Convert the lines below into a JSON list of strings, one string per line, leaving out blank lines and the pictures.
--- start of Task input ---
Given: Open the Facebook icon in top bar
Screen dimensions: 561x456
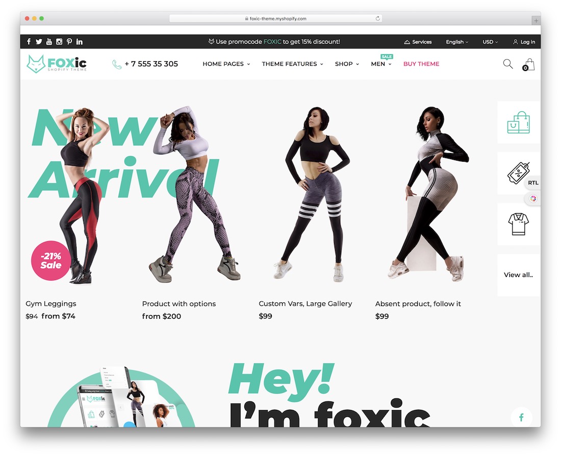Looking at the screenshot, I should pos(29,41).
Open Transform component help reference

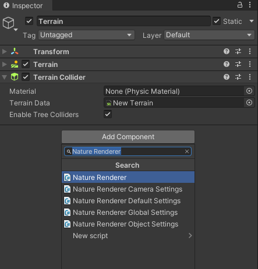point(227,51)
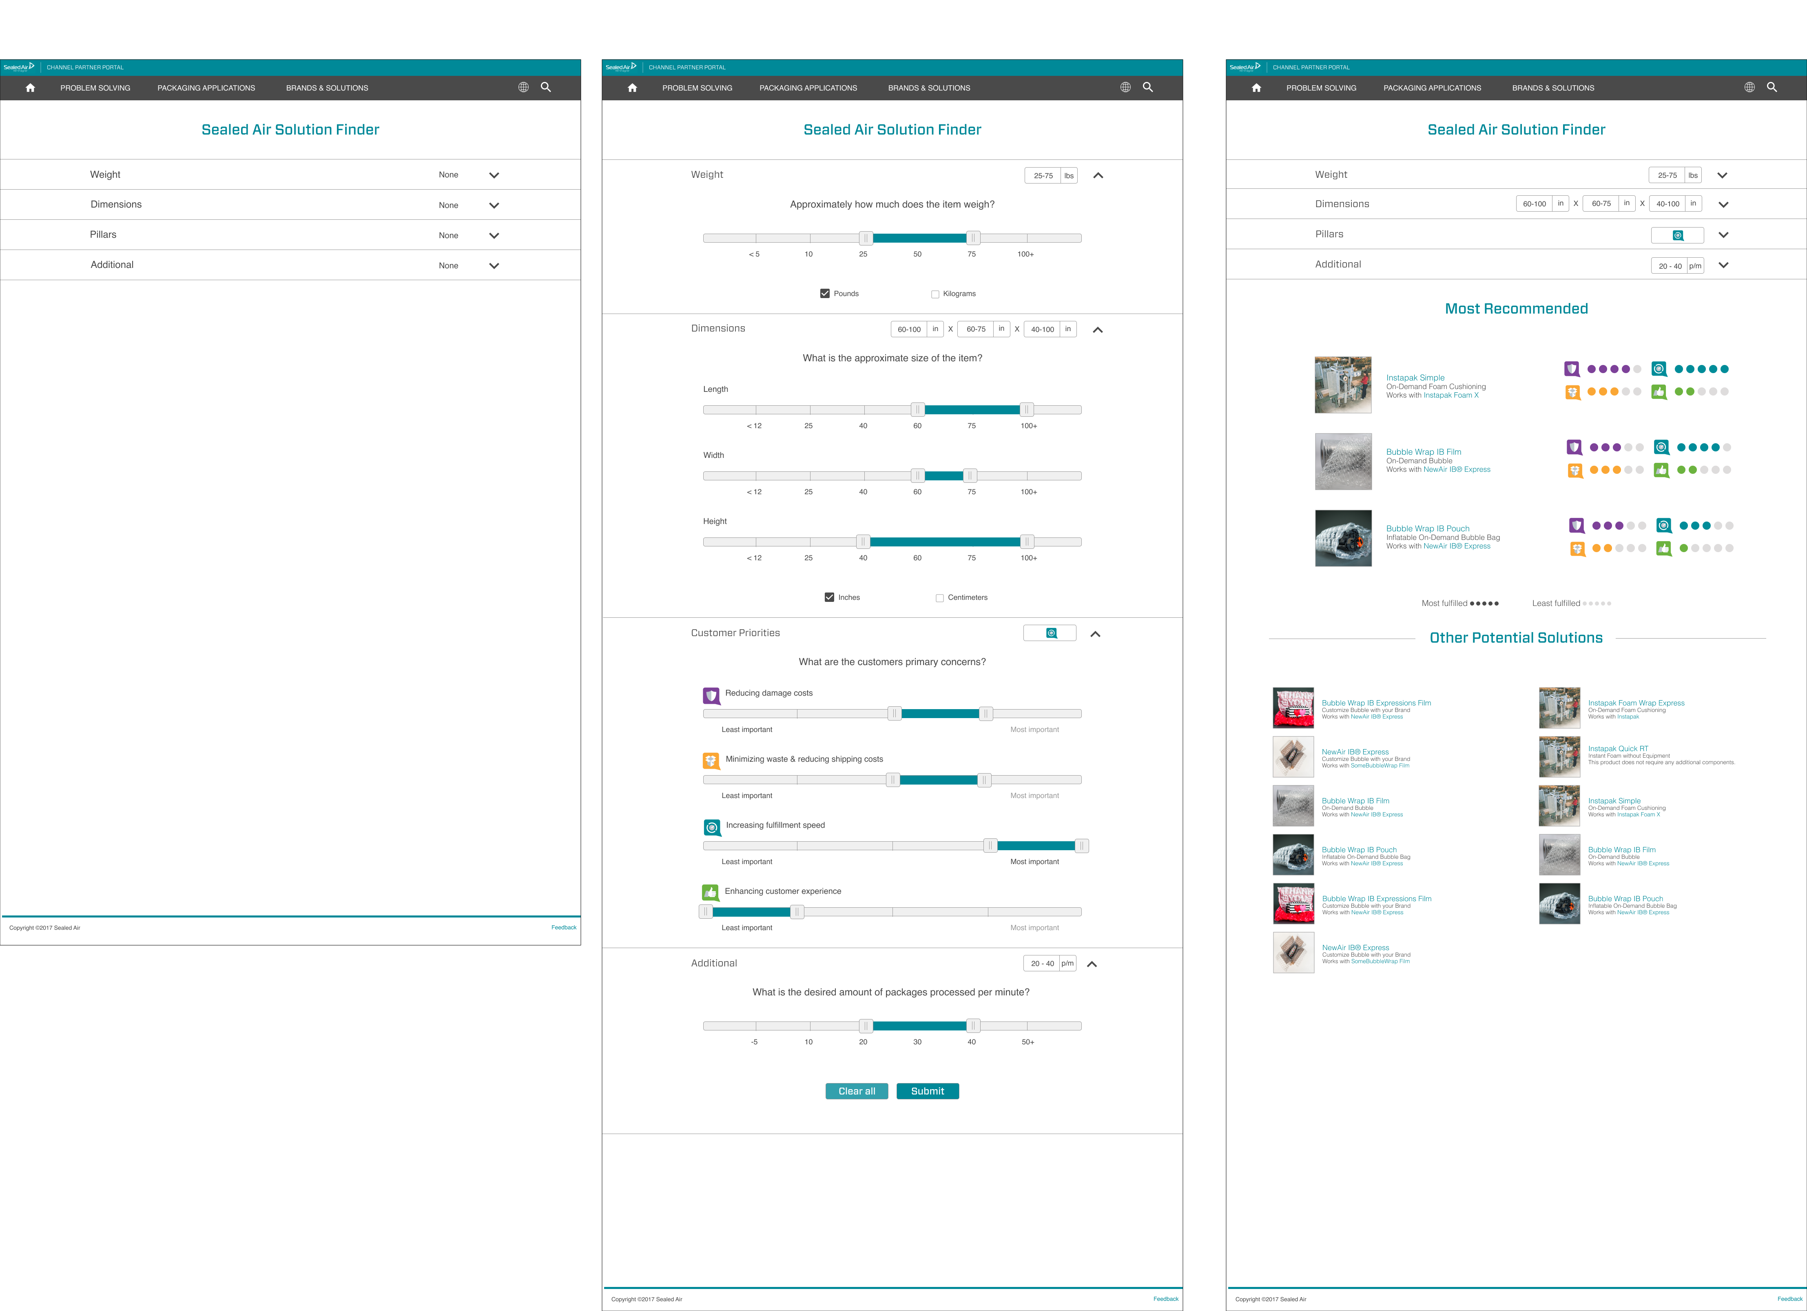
--- end of Task input ---
**Answer to the problem:**
[
  "Given: Open the Facebook icon in top bar",
  "Screen dimensions: 561x456",
  "Looking at the screenshot, I should pos(29,41).",
  "Open Transform component help reference",
  "point(227,51)"
]